[Stored dataset items]

'''

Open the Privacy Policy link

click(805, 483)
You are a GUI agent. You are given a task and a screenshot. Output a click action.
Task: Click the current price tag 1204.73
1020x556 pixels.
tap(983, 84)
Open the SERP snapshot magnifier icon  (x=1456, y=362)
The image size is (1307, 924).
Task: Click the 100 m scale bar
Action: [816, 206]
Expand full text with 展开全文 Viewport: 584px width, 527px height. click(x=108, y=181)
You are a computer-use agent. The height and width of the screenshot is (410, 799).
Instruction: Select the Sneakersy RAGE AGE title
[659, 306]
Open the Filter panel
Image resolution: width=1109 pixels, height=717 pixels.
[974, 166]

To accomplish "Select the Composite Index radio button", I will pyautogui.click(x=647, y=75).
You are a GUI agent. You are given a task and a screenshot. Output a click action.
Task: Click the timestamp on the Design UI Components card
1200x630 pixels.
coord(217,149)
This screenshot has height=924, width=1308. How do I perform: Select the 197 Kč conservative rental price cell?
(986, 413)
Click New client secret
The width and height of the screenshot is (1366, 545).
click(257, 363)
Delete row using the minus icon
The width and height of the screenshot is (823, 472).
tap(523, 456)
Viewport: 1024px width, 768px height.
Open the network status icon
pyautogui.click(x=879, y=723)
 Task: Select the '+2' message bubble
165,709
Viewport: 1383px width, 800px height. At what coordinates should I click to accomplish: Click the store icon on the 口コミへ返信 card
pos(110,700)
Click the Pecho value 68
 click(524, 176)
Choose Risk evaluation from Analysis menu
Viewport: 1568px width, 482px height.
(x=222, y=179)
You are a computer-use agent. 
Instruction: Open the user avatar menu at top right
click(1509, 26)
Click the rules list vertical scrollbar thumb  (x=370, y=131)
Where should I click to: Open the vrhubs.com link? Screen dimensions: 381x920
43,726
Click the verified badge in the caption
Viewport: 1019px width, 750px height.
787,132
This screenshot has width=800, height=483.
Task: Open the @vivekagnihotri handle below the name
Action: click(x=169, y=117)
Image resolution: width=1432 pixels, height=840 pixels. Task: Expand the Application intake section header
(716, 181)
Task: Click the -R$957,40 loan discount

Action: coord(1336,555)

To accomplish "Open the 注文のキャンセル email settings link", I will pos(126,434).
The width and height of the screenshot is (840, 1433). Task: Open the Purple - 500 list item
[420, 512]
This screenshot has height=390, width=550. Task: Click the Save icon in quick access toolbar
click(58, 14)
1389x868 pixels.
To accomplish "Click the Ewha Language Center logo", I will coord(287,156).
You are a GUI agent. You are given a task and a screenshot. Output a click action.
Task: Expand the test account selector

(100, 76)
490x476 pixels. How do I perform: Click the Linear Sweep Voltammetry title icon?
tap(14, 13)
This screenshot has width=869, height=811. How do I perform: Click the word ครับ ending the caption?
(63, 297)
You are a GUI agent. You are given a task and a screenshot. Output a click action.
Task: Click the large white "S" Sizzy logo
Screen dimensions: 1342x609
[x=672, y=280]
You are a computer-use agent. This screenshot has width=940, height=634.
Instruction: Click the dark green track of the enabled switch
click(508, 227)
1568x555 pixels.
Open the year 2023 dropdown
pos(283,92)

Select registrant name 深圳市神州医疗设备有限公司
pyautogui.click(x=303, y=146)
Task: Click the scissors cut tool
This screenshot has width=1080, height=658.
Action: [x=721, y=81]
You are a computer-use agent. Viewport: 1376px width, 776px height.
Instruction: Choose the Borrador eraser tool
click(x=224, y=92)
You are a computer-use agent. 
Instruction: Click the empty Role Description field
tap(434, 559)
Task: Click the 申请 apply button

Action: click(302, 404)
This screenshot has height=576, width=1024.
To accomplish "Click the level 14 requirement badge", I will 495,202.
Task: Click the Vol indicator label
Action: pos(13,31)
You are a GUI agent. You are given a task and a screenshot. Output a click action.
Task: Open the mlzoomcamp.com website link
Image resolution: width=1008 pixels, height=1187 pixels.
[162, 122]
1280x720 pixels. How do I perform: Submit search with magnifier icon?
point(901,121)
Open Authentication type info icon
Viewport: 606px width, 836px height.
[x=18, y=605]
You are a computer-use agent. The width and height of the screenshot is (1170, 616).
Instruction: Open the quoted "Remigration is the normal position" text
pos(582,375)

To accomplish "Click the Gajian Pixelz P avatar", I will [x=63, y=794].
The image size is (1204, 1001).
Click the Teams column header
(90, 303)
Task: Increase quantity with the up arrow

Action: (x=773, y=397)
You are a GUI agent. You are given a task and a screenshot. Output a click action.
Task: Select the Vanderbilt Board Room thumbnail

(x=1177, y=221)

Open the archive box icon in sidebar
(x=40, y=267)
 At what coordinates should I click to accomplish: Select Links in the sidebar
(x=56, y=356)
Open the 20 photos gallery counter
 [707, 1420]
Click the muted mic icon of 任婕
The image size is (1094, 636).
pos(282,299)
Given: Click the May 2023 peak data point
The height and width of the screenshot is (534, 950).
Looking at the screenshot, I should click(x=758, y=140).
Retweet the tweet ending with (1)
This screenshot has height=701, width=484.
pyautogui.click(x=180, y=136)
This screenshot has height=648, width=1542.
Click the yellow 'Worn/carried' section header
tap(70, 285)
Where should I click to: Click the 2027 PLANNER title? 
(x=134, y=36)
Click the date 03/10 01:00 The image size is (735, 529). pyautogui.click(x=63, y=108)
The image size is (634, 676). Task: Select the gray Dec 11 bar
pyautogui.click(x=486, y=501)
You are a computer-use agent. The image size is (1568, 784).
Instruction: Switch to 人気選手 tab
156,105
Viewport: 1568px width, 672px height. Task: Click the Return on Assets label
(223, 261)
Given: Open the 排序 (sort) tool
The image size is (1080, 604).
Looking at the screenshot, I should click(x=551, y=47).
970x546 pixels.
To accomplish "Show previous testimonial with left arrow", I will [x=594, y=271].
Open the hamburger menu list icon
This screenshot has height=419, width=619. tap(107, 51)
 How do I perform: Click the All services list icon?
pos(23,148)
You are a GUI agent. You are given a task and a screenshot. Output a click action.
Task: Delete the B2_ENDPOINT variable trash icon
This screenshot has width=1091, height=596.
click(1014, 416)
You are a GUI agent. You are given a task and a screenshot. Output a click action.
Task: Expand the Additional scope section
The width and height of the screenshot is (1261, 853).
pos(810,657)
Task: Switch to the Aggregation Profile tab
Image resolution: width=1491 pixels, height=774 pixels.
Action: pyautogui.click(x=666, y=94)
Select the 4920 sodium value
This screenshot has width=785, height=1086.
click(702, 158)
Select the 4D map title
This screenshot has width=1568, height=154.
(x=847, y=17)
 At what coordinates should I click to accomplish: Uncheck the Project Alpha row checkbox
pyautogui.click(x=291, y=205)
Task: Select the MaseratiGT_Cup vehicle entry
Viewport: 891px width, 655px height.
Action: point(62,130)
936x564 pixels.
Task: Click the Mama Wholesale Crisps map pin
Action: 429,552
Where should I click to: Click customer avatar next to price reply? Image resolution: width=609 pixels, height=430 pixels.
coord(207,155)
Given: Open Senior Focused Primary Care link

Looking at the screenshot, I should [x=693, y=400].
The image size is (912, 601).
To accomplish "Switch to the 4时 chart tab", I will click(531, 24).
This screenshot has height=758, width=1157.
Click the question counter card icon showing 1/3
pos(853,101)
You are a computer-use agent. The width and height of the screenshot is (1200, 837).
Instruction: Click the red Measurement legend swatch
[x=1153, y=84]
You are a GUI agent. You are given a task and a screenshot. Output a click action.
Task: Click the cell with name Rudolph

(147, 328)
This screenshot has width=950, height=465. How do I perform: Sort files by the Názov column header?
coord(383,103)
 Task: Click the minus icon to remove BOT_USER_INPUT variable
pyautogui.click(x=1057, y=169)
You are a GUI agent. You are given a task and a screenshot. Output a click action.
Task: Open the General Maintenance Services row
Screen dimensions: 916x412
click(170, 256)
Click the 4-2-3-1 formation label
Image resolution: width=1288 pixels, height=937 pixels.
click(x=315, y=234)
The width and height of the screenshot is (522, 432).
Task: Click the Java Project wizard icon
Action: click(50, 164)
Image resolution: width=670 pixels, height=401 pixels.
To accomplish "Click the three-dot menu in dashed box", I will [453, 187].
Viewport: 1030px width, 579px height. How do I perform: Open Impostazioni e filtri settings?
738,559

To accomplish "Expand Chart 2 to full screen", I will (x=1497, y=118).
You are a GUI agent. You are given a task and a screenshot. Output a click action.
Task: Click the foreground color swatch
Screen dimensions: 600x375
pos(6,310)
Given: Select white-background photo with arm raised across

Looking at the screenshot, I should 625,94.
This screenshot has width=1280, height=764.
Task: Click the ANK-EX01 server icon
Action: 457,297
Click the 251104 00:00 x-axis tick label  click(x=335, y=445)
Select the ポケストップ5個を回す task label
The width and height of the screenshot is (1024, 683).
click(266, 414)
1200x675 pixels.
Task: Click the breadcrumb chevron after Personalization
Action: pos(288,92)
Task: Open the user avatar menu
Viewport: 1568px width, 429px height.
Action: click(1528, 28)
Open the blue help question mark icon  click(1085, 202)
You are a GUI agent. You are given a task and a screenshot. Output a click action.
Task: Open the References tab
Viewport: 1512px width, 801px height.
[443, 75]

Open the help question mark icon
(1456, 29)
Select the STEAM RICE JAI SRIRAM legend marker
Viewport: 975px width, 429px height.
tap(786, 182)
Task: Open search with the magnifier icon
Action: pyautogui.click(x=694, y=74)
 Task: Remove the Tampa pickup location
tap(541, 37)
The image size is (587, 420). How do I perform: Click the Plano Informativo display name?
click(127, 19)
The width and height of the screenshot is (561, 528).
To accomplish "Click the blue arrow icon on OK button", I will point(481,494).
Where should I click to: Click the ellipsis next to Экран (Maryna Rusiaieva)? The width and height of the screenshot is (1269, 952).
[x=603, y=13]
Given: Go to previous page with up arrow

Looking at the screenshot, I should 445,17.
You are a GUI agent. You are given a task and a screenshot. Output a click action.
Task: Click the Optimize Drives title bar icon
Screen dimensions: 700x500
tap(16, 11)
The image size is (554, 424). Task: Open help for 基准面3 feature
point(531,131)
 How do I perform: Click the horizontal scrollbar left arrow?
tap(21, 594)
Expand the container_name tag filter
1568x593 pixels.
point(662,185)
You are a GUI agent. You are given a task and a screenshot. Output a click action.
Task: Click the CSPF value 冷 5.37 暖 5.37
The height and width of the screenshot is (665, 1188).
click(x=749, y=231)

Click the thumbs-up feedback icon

'''

▸ WHAT YOU WILL DO
All lines with the word "computer" are needed; pull them from the entries and copy each.

▸ RESULT OF THIS TASK
You are a computer-use agent. The height and width of the screenshot is (410, 799).
You are a computer-use agent. 
You are a computer-use agent. This screenshot has width=940, height=634.
You are a computer-use agent. Viewport: 1376px width, 776px height.
You are a computer-use agent. 
You are a computer-use agent. The width and height of the screenshot is (1170, 616).
You are a computer-use agent. The image size is (1568, 784).
You are a computer-use agent. The width and height of the screenshot is (1200, 837).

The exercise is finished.